Adventure with the Captains of the Sands
Quick review of an enjoyable and thought-provoking book by Brazilian author Jorge Amado
I read most of Brazilian author Jorge Amado’s “Captains of the Sands” during a three-week trip across Brazil this summer. We did not go to Bahia, which in retrospect feels like a missed opportunity. Because I was so captured by Amado’s narrative and descriptions of the town and its waterfront that it would in fact have been great to see how much of the Bahia of the “Captains of the Sands” is still visible today.
Amado’s Captains of the Sands delivers so much of what I look for in works of literature. It has interesting characters presented in a way that makes them stand out from each other and enabling the reader (or at least myself) to establish a bond with them; to care about them. It allowed me to go on so many adventures along with its titular characters, which rekindled some of my own childhood happiness and passion. The tale immersed me in the roaming of the Captains as I have not been immersed in a long time. So for me, it was definitely heart-warming and nostalgic.
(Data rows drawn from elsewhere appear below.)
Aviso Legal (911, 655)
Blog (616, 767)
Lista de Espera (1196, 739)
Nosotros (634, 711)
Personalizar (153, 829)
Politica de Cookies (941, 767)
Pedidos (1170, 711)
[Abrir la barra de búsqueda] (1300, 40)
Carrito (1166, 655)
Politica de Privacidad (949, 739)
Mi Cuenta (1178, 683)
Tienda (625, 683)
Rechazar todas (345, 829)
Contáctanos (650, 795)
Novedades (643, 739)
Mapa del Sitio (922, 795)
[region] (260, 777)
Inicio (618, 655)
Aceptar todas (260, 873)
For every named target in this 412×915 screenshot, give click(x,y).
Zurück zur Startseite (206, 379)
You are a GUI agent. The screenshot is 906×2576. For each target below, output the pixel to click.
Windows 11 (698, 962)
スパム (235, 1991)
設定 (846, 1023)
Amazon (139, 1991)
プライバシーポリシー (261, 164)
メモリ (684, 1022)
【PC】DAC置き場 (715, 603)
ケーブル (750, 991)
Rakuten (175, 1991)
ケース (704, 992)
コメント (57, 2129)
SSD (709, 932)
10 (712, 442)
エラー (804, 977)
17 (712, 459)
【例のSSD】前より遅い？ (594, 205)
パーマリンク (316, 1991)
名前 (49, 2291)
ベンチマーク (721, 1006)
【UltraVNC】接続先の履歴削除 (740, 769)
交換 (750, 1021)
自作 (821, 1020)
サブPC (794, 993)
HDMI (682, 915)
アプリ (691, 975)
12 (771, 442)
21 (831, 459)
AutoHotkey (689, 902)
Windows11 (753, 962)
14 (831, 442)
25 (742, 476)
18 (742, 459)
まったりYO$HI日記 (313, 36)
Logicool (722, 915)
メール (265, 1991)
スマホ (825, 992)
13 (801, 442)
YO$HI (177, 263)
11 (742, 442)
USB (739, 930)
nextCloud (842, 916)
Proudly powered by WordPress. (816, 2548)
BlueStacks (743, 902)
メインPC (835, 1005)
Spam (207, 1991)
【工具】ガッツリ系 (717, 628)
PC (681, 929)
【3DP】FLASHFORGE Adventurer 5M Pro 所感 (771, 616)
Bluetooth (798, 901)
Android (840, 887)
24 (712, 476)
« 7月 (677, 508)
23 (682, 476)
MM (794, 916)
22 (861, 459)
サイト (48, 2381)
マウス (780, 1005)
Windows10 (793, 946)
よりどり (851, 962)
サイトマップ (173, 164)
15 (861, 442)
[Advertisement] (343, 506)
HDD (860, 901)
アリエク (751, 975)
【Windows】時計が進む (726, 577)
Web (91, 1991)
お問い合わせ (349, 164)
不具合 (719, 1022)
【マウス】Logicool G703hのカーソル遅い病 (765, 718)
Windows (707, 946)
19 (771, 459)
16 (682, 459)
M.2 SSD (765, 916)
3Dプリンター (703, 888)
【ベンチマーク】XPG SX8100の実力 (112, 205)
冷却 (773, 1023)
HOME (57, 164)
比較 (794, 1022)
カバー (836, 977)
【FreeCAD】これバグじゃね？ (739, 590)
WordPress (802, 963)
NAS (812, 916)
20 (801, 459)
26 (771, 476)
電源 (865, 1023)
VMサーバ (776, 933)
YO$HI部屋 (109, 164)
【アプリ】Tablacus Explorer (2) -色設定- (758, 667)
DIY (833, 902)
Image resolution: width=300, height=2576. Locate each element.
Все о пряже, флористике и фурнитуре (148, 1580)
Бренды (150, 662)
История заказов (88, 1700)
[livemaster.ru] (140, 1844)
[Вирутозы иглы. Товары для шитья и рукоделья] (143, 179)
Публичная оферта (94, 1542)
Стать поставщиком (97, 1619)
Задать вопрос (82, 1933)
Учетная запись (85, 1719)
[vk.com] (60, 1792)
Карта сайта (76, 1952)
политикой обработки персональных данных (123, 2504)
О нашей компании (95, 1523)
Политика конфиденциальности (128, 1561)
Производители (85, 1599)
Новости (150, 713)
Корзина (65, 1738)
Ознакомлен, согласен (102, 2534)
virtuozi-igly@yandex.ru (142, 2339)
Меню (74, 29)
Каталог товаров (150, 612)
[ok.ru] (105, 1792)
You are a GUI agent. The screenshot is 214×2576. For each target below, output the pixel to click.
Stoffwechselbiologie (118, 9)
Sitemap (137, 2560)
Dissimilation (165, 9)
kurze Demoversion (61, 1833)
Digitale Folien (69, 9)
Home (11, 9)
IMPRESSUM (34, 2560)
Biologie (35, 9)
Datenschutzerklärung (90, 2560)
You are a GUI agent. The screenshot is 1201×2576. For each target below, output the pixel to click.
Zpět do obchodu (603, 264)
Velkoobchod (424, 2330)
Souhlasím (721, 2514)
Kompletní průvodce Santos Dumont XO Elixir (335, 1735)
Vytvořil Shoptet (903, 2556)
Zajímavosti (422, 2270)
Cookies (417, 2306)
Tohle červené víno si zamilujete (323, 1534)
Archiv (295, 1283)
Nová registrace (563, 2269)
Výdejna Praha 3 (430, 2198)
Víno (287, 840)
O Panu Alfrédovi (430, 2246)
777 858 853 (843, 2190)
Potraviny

Yet at the same time, the book is very much grounded in a gritty reality. It made me think more intensely about societal problems such as poverty and the fate of unfortunate children than well-written but somehow colder and more “detached” newspaper articles, scientific studies, facts and figures. I felt sympathy for so many of the book’s characters that – upon further thought – made me feel sympathy for the millions of children who today still face realities at least as gritty as the ones showcased by Amado. This combination of fantasy and adventure, yet also of tragedy and realism is a powerful feat by a work of fiction, in my eyes.
I can highly recommend the Captains of the Sand because of this incredible balance, along with the accessible and very “readable” language and style. It is my first book by Amado, but I am impressed enough to search for more!
Captains of the Sands. By Jorge Amado (2013 [1937]), Penguin Classics; 288 pages.